For Washington, the motivation is simple. They don't have to pay Gilbert Arenas $20.8 in 2013 and don't have to pay Gilbert Arenas $22.3 million in 2014. Rashard Lewis makes about as much as Gilbert from here until 2012, but his cash in 2012-13 isn't fully guaranteed (if the Wizards cut him outright before the season starts, he'll make just $10 million out of a possible $22 million; though if they keep him around incentives could pump that guarantee up a few more million), and the floundering Wizards had no use for someone like Gil who shot a lot to score a lot.

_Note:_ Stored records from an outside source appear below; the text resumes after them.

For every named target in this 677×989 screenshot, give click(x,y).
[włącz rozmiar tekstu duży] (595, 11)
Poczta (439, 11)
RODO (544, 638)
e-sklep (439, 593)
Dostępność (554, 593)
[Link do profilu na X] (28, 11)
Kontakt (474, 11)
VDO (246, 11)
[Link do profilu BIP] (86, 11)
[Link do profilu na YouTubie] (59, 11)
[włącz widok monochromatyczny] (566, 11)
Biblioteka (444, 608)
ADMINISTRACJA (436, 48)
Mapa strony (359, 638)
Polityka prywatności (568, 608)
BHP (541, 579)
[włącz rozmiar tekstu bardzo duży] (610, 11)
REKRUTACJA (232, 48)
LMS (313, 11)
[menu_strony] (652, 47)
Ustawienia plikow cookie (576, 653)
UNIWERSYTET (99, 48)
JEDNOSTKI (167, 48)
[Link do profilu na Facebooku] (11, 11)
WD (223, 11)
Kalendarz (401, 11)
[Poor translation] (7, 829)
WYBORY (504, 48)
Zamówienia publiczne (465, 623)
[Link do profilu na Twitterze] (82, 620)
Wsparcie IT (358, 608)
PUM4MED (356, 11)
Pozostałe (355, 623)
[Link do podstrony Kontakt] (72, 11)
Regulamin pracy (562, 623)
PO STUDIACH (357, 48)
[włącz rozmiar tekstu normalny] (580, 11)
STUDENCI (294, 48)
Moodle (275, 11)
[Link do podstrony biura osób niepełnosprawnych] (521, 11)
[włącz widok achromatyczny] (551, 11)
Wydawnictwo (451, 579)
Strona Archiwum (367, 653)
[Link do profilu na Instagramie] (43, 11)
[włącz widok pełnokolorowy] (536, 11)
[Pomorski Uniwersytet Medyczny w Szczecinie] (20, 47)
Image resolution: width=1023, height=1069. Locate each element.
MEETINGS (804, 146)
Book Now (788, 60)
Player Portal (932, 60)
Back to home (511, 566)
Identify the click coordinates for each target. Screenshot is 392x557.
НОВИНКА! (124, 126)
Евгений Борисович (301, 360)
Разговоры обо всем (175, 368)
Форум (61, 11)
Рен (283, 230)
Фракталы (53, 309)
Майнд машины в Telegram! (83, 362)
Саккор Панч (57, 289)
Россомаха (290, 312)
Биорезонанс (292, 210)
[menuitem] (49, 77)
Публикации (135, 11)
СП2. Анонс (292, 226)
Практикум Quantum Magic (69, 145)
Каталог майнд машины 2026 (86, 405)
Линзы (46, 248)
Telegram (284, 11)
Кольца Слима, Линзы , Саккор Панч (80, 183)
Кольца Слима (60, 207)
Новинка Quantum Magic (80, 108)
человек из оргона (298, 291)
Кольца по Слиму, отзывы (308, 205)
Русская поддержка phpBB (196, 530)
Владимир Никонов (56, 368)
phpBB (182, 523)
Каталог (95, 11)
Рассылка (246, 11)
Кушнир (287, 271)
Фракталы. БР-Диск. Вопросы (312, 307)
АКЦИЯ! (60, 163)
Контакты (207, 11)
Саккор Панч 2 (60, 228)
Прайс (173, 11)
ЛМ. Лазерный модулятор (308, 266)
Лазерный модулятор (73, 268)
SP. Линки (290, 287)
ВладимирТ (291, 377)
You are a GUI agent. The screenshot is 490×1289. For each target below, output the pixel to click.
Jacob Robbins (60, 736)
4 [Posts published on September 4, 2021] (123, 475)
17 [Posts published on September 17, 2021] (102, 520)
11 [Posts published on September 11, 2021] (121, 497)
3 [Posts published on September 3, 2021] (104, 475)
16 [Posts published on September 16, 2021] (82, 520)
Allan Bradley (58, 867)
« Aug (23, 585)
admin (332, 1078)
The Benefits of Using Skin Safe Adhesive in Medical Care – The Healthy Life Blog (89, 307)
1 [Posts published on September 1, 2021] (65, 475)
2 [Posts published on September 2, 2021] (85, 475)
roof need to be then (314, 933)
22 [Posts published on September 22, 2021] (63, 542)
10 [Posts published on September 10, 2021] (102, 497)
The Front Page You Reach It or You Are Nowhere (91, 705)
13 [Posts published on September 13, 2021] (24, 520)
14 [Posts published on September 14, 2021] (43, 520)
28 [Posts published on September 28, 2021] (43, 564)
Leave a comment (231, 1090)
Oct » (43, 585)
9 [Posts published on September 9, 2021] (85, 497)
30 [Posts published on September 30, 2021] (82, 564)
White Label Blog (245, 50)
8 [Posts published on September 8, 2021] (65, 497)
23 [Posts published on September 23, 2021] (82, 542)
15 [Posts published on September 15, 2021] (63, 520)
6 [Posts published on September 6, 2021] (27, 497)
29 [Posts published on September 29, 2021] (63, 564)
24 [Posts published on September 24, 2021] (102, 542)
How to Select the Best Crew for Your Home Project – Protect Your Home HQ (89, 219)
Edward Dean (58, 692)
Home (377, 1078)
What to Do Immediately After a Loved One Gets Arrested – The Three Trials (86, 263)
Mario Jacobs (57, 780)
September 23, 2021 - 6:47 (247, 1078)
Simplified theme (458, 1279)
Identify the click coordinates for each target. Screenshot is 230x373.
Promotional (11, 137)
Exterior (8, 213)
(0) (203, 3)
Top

This is Orlando's move, though, meant to give coach Stan Van Gundy more rotation options, payroll be damned. Despite the fact that the team plays in a smaller market, owner Rich DeVos has given Otis Smith blank check status for years, and he's gone to town with it. The problem is that the team's two cornerstones (Howard and point guard Jameer Nelson) were still drafted by former GM John Weisbrod (who, it should be pointed out, was terrible in every other regard). And Van Gundy has this team overachieving through the years only after the Magic were lucky enough to see the Smith-hired Billy Donovan chicken out after agreeing to coach the team in 2007.

Howard is mindful about all of this, and while the "can-these-deals-bring-Orlando-a-championship" question should be the first thing on everyone's lips initially, the real story here is the group's last chance at making Howard happy. Because this team is capped-out and bereft of trading chips after this deal, unless it decides to give up on Richardson this February at the trade deadline. With Gortat gone and Carter's expiring deal somewhere else, the Magic have cashed in on what they had to deal, and this is the payoff.

Jason Richardson, Hedo Turkoglu and Gilbert Arenas. There's a lot of offense in that sentence, and the Magic need offense.

But it hardly guarantees them championship contender status again. And it certainly shouldn't have Dwight Howard counting the days until he can sign his next contract extension.